Evolving the Morphology of a Neural Network for Controlling a Foveating Retina -- and its Test on a Real Robot

Peter Eggenberger Hotz1,2, Gabriel Gómez1 and Rolf Pfeifer1

1Artificial Intelligence Laboratory
Department of Information Technology, University of Zurich
Winterthurerstrasse 190, CH-8057 Zuerich, Switzerland
eggen@ifi.unizh.ch



2Emergent Communication Mechanisms Project
ATR Human Information Science Laboratories
2-2 Hikaridai, Seika-cho, Soraku-gun
Kyoto 619-0288
Japan


Abstract:

The standard approach in evolutionary robotics  is to evolve neural networks  for control by encoding the parameters of the network in the genome. By contrast, we have evolved a neural controller based on biological principles from molecular and developmental biology.
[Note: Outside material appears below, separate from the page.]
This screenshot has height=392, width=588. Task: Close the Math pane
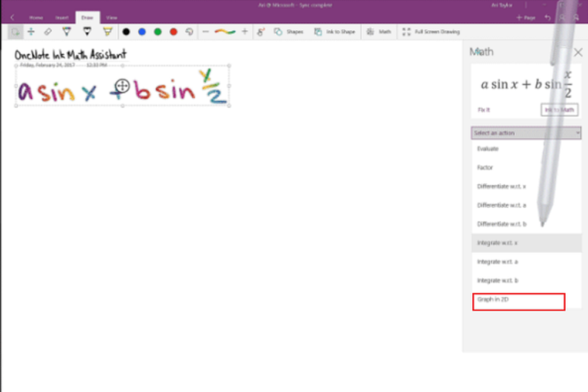[577, 52]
The key principles employed in our algorithms model the specific ligand-receptor interactions and gene regulation. These mechanisms were used to control the growth of the axons, the generation of synapses including the synaptic efficiencies (i.e. the synaptic weights in a neural network model). The evolved neural network was then transferred to a real robotic system with results comparable to the ones achieved the simulation. We hypothesize that the incorporation of mechanisms of gene regulation potentially leads to more adaptive neural networks, that can help bridging the ``reality gap" between simulation and the real world.